Non è il curriculum di un attore del cinema ma di un giornalista, uno vero: Fabrizio Gatti. Il reporter, firma di punta de L'Espresso, è stato ospite venerdì 5 gennaio della facoltà di Lingue e letterature straniere nell'ambito del Medialab. L'incontro, trasmesso in diretta on line su Radio Zammù, è stato l'occasione per raccontare la "sua" etica professionale, il suo modo di condurre le inchieste, e anche le sue avventure: «L'inchiesta è un tentativo di svegliare le persone - ha detto rispondendo alle domande dei redattori dei giornali universitari on line Astratti furori, Il Cibicida, Giro di vite, Marforio, Soqquadro, Step1 e Unimagazine - e di raccontare un po' come vanno davvero le cose».

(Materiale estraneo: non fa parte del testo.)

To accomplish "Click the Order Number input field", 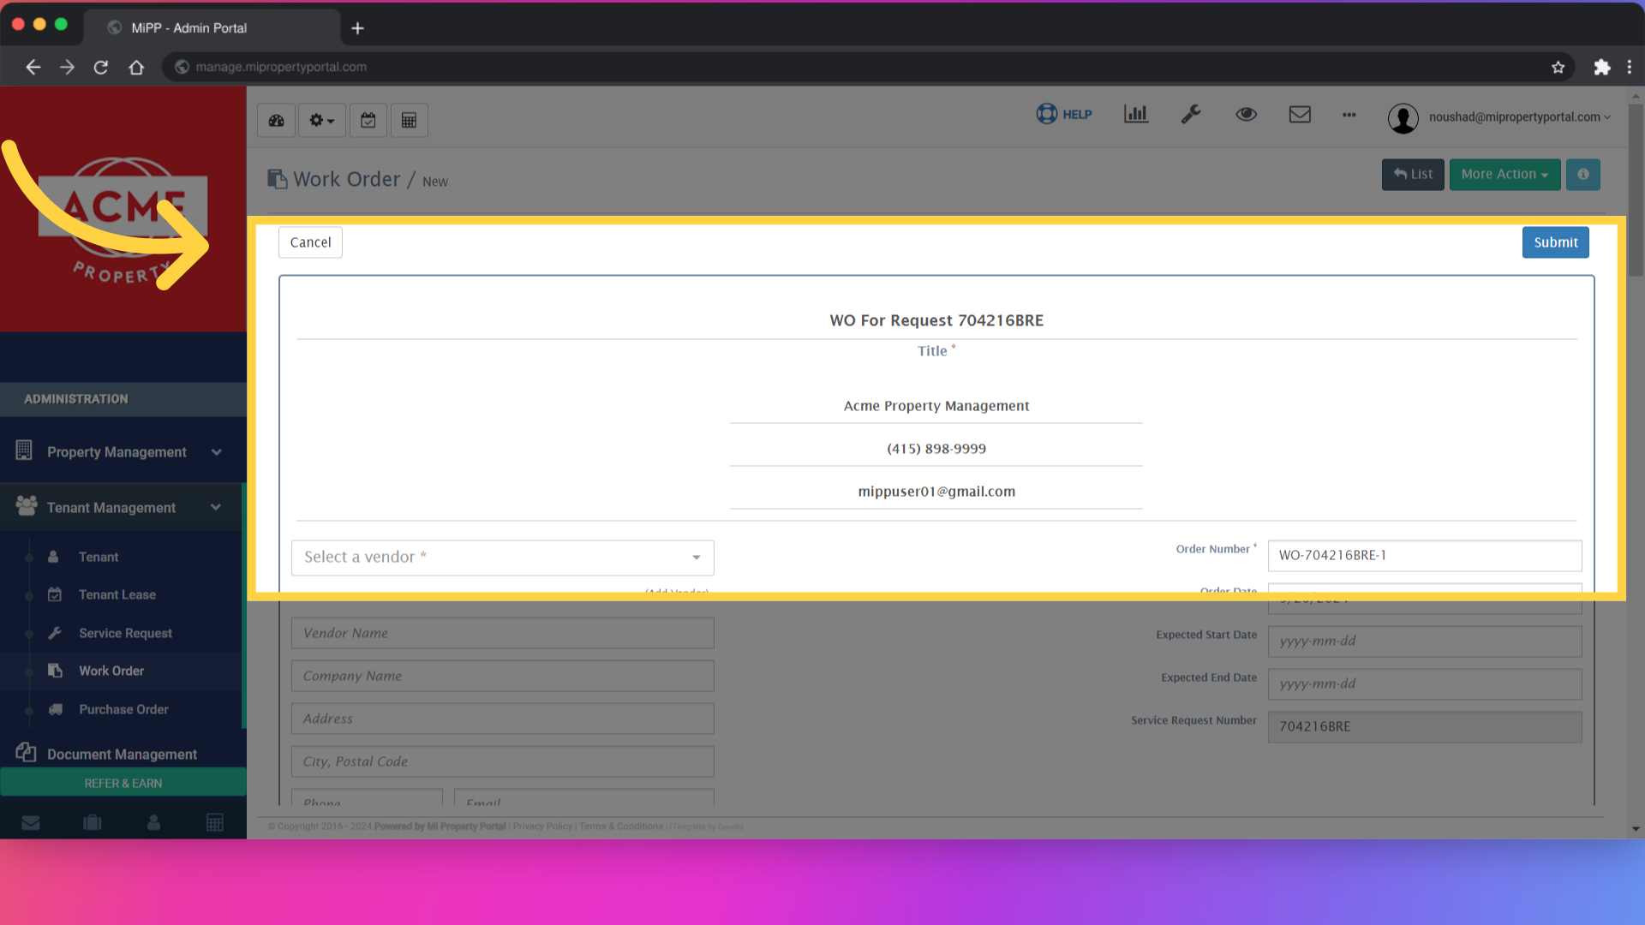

Gatti ha raccontato inoltre alcuni dettagli della sua celeberrima inchiesta "Io, clandestino a Lampedusa": «Altro che clandestini - ha detto - sono loro i veri eroi moderni, sono persone che dimostrano coraggio, in fuga dalla guerra, dalla povertà. Non sono affatto dei disperati, anzi è proprio la speranza che li spinge a fuggire alla ricerca di libertà». «Quella stessa libertà che spesso ai giornalisti italiani oggi fa difetto - aggiunge Gatti -, sebbene un grande esempio la Sicilia possa vantarlo: Giuseppe Fava, il direttore de "I Siciliani", ucciso 22 anni fa dalla mafia».